▸ TAREFA A REALIZAR: Transcreva sem nenhuma alteração os registros da linha com "Given: Bookmark this page with the star icon" até a linha com "tap(33, 102)", incluindo as duas e nada além delas.

▸ OS DADOS:

══════════

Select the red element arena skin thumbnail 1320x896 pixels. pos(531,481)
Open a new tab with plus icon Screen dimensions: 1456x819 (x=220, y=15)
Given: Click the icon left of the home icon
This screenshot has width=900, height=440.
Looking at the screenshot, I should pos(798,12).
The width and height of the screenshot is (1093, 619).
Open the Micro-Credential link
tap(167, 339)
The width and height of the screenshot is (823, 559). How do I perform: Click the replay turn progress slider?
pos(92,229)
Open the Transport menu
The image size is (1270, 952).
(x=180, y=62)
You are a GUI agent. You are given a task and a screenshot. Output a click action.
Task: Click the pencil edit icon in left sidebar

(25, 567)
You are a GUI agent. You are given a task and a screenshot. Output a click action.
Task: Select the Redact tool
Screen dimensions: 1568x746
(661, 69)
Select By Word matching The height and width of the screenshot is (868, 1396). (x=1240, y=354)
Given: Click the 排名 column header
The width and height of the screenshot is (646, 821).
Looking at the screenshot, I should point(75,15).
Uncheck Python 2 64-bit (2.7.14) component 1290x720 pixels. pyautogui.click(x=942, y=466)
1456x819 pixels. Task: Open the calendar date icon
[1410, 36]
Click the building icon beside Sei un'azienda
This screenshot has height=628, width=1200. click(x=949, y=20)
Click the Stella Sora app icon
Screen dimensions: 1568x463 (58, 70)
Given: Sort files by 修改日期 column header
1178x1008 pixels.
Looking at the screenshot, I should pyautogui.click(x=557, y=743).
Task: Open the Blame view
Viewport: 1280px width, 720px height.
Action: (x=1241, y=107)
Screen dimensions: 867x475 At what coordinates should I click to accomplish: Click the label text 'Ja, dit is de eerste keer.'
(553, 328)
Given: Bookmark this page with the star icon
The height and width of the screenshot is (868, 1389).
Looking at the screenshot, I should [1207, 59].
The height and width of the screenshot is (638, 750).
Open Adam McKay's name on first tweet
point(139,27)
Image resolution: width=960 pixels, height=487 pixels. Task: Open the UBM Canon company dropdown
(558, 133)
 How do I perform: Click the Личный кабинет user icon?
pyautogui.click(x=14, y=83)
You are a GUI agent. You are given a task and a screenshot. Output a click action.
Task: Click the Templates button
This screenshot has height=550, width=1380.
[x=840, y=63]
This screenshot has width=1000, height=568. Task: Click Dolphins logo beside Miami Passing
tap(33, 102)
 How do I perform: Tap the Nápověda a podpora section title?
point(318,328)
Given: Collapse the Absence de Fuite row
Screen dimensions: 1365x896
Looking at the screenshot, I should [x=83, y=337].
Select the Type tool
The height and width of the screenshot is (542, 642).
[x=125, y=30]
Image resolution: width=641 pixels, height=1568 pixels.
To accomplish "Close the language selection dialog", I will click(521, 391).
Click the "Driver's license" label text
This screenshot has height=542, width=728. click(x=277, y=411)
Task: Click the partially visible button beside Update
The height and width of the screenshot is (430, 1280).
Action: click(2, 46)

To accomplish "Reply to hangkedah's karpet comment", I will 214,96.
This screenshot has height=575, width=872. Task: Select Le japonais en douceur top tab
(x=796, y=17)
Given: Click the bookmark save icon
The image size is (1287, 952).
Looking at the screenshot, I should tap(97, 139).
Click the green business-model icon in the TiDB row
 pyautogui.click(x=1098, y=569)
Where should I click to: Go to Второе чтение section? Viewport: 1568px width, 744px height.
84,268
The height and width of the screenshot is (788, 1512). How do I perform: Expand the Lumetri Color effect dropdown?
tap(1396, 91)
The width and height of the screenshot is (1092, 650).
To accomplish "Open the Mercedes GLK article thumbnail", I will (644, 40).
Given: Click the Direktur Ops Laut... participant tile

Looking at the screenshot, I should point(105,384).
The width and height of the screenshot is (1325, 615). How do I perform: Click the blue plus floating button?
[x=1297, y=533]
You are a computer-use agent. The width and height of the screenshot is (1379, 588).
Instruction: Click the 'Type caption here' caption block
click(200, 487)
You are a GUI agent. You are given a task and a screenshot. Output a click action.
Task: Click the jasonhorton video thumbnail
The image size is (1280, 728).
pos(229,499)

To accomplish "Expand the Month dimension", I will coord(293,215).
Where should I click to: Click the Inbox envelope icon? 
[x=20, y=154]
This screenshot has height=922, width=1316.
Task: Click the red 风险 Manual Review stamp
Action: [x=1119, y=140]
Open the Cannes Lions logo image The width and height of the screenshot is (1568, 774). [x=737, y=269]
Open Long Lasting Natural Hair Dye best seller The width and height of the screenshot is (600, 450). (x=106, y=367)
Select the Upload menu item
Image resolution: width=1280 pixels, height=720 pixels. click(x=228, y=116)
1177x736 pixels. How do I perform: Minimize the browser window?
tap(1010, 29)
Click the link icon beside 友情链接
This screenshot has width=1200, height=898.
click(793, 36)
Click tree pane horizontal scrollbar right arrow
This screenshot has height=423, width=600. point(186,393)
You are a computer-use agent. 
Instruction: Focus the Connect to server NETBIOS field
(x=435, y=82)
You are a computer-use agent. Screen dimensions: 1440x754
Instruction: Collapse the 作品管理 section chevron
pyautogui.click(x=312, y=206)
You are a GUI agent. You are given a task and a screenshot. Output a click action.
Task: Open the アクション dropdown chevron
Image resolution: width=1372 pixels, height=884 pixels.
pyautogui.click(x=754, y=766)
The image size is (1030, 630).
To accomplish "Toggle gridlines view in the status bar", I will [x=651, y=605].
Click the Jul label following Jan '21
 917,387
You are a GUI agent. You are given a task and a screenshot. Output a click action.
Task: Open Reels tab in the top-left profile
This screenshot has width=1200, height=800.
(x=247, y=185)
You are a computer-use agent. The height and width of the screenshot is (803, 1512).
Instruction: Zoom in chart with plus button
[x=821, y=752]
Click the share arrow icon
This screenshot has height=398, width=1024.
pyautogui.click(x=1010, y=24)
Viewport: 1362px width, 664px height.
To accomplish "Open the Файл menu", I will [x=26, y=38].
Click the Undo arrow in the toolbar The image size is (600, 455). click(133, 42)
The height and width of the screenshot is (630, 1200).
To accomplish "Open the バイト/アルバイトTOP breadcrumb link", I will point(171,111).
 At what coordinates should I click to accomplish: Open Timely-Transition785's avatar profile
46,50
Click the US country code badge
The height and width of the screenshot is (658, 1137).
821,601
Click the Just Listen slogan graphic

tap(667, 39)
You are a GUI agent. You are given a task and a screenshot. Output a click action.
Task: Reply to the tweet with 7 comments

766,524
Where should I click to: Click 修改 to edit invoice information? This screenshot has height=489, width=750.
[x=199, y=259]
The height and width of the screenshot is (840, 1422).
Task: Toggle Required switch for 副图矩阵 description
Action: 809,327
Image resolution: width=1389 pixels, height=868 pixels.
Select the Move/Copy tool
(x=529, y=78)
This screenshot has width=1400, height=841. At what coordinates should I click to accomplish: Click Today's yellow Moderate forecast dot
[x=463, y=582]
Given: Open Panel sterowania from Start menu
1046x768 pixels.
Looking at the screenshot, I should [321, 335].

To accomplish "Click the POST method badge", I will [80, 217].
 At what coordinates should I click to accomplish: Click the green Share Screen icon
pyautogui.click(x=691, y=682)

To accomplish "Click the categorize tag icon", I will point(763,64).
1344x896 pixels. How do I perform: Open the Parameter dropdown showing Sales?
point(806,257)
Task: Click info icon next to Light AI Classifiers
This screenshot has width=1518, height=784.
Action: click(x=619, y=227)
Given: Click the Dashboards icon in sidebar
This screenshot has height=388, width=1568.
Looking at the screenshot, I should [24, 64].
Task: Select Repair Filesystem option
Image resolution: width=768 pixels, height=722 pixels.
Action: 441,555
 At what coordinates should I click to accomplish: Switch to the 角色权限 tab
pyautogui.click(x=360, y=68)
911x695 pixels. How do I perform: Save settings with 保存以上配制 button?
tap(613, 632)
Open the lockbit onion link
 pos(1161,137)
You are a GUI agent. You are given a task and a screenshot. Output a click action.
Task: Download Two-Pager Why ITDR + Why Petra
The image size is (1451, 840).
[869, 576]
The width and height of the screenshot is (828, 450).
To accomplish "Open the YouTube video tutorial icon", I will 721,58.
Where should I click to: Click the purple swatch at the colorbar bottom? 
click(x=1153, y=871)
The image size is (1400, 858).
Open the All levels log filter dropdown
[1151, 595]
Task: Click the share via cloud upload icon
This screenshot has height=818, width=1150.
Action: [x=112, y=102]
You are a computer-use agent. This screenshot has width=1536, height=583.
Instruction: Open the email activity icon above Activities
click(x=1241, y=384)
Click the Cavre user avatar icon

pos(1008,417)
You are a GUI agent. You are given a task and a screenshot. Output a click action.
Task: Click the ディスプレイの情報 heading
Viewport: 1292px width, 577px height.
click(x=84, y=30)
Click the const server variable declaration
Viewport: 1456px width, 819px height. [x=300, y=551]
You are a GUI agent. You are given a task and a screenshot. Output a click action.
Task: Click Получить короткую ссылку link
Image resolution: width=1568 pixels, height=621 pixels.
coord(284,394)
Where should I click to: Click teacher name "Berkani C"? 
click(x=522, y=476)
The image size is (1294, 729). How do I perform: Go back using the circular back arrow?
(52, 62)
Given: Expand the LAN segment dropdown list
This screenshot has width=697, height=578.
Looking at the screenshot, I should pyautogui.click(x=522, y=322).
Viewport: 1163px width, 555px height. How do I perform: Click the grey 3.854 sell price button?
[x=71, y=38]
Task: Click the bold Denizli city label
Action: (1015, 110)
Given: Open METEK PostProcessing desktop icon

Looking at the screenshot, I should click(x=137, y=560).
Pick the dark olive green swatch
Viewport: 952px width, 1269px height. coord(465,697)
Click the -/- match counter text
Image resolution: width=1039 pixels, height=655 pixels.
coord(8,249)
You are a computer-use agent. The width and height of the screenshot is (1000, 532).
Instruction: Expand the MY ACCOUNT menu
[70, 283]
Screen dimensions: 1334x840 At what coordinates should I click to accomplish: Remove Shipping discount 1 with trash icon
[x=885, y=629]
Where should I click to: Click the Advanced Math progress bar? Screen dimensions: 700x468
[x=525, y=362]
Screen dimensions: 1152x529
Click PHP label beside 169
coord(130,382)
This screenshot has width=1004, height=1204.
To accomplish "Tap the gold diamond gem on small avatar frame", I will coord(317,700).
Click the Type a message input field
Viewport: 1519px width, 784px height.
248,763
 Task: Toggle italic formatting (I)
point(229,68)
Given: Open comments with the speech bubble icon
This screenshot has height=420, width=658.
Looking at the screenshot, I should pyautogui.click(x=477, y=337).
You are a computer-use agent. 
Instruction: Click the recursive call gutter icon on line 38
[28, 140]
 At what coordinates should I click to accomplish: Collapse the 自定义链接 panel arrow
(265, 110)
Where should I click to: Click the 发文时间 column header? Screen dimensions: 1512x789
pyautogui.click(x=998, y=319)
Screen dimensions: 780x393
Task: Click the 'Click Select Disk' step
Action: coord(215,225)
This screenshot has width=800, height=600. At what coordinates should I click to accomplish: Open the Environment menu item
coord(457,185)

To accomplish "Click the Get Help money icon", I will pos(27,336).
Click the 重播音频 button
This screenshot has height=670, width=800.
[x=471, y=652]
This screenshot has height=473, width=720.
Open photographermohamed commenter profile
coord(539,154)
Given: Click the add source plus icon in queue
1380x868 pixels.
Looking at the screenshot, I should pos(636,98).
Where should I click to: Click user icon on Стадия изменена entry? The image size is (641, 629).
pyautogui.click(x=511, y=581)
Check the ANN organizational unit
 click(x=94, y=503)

══════════

▸ EXERCÍCIO RESOLVIDO:
Given: Bookmark this page with the star icon
The height and width of the screenshot is (868, 1389).
Looking at the screenshot, I should [1207, 59].
The height and width of the screenshot is (638, 750).
Open Adam McKay's name on first tweet
point(139,27)
Image resolution: width=960 pixels, height=487 pixels. Task: Open the UBM Canon company dropdown
(558, 133)
 How do I perform: Click the Личный кабинет user icon?
pyautogui.click(x=14, y=83)
You are a GUI agent. You are given a task and a screenshot. Output a click action.
Task: Click the Templates button
This screenshot has height=550, width=1380.
[x=840, y=63]
This screenshot has width=1000, height=568. Task: Click Dolphins logo beside Miami Passing
tap(33, 102)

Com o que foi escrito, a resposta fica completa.